● **AIM OF THE TASK**
In the listing below, locate the line containing "The image size is (182, 121)." and the line containing "The image size is (979, 551).". Output both of them and every line between, exactly as written, and nothing more.

--- DATA TO PROCESS Enclosed Below ---

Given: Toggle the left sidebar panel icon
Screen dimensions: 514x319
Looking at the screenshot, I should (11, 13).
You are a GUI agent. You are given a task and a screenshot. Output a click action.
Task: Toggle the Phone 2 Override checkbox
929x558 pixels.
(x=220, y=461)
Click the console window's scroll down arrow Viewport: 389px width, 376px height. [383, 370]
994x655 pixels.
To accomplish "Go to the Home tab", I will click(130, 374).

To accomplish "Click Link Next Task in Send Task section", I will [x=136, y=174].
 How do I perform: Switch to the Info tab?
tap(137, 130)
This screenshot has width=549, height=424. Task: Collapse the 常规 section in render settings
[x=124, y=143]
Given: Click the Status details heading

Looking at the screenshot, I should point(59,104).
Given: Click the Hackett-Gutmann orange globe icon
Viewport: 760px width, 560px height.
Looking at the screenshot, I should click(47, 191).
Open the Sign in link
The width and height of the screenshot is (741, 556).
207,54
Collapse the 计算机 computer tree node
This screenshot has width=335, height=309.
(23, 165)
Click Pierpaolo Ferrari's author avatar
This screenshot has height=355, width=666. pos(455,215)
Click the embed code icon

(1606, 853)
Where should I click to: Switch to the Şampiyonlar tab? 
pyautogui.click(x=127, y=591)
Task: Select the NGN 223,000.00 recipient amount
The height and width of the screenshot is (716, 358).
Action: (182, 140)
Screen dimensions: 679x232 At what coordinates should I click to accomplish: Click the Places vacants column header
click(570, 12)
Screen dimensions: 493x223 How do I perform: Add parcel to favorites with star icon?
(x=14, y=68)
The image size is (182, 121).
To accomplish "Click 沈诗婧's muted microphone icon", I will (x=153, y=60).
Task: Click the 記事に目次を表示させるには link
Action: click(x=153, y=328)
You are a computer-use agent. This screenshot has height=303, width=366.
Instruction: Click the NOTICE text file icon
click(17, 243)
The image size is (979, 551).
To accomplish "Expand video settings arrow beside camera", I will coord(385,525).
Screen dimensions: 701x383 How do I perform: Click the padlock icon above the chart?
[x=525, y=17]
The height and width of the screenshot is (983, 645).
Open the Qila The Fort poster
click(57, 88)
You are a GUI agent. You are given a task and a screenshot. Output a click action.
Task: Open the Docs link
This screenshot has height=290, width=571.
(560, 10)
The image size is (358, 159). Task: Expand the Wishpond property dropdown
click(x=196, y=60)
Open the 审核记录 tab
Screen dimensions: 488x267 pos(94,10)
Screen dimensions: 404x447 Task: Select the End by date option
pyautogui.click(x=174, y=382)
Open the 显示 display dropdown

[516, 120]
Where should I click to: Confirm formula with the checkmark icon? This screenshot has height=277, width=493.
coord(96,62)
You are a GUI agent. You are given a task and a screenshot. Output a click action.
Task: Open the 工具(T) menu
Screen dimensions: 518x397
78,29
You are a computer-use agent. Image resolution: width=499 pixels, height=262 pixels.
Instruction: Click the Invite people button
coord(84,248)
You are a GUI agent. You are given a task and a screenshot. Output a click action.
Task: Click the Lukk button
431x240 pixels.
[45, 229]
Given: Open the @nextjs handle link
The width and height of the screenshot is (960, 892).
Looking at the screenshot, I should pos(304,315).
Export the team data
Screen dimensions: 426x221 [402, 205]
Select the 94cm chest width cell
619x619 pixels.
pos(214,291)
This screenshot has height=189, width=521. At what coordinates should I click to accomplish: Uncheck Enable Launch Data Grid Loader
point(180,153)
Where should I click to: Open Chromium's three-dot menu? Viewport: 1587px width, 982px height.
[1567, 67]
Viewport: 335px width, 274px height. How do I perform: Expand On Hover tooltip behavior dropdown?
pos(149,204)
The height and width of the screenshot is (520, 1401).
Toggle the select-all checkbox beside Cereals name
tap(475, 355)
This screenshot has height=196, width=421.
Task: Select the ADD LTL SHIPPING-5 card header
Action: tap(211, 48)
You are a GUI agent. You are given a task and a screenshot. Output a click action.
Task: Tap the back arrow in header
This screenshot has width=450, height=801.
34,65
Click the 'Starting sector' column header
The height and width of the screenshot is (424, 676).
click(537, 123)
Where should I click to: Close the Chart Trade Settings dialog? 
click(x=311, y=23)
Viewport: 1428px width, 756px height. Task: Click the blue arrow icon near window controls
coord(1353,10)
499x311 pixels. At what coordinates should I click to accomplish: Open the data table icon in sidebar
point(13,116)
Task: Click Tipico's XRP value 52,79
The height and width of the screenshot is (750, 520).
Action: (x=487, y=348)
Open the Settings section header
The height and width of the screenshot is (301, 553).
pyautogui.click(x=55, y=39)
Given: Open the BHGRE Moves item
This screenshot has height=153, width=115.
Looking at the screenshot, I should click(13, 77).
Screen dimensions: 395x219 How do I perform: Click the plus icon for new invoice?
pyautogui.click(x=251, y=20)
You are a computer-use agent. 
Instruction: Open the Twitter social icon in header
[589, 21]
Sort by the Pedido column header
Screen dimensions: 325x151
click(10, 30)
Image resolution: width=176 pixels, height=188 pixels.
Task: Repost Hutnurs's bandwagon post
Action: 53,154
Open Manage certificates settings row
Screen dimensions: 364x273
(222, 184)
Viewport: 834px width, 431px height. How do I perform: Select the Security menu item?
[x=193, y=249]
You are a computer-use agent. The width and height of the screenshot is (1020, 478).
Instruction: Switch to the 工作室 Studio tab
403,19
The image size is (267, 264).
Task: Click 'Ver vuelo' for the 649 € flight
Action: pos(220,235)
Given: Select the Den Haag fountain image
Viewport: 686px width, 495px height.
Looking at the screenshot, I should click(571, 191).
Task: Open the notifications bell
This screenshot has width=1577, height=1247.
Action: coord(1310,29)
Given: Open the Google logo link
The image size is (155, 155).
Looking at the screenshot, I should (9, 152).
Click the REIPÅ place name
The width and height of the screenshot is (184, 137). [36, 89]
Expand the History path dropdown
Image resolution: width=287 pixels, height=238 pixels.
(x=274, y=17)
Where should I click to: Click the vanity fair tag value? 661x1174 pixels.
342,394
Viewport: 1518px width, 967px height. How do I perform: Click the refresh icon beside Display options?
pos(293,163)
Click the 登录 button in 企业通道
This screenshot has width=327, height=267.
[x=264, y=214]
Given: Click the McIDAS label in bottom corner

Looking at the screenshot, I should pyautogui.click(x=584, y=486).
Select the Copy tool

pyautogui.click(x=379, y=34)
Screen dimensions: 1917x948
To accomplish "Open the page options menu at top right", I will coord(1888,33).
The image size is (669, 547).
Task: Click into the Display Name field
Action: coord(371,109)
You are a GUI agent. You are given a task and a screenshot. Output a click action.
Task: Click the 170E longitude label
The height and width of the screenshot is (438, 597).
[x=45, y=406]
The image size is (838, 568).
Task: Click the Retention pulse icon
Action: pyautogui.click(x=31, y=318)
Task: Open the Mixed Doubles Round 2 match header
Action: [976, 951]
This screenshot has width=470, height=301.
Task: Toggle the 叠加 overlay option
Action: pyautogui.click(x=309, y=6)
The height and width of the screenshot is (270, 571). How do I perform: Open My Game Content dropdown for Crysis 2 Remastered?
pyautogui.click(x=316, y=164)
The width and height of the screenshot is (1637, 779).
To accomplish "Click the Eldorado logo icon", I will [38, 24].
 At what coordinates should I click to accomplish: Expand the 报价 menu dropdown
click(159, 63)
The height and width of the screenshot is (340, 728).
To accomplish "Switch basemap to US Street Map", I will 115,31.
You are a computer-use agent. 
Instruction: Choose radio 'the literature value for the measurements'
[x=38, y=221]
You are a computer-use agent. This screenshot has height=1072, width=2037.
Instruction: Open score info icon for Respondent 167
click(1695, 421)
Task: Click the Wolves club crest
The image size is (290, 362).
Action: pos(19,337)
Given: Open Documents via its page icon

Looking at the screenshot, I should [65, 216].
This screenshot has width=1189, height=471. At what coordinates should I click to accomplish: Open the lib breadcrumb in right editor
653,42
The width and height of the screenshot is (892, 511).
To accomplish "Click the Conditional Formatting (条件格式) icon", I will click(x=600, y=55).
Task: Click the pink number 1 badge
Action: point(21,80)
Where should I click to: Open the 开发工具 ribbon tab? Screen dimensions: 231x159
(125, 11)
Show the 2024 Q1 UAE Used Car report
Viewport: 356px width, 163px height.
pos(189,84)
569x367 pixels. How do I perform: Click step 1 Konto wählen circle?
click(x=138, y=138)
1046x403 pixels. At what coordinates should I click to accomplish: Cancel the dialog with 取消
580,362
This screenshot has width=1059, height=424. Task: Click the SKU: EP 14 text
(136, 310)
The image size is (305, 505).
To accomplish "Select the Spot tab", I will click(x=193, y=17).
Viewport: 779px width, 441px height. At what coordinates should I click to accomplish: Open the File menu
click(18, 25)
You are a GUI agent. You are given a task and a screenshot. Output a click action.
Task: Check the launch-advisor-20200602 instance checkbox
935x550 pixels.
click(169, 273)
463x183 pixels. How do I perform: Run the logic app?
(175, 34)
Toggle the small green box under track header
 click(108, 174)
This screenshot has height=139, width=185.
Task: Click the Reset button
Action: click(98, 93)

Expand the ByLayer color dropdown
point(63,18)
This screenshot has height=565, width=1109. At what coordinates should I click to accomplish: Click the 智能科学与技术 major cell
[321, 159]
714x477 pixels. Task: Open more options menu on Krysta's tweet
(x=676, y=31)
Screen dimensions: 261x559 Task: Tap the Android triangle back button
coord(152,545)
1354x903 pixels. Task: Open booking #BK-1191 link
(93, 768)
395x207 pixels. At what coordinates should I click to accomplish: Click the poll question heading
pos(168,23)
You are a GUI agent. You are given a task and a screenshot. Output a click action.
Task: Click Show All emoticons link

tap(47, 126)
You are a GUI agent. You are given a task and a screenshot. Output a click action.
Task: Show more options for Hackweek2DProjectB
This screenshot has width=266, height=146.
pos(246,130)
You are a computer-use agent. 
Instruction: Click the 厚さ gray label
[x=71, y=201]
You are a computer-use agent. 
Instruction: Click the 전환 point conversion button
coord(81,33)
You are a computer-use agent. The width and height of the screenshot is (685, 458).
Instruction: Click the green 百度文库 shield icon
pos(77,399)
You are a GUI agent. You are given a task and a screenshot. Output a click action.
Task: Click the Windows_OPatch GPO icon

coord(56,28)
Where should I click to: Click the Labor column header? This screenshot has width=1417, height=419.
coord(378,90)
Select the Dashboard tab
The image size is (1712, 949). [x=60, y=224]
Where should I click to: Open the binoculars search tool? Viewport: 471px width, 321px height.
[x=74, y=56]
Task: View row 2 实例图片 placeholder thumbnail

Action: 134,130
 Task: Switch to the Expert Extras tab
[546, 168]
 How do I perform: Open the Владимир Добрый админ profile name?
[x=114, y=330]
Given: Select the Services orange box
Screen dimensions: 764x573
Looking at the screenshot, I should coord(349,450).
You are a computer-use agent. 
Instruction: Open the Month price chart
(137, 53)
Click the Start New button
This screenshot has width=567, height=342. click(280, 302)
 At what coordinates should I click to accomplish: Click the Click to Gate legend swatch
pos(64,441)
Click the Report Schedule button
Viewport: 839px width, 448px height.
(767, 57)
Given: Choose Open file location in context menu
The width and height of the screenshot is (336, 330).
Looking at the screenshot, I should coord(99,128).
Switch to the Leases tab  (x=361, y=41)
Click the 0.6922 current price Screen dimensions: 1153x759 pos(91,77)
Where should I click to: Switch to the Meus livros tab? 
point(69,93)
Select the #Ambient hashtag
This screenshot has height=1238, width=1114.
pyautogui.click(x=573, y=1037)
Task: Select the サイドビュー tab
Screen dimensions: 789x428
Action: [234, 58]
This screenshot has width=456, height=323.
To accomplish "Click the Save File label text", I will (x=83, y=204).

--- End of Enclosed DATA TO PROCESS ---

● **TASK RESPONSE**
The image size is (182, 121).
To accomplish "Click 沈诗婧's muted microphone icon", I will (x=153, y=60).
Task: Click the 記事に目次を表示させるには link
Action: click(x=153, y=328)
You are a computer-use agent. This screenshot has height=303, width=366.
Instruction: Click the NOTICE text file icon
click(17, 243)
The image size is (979, 551).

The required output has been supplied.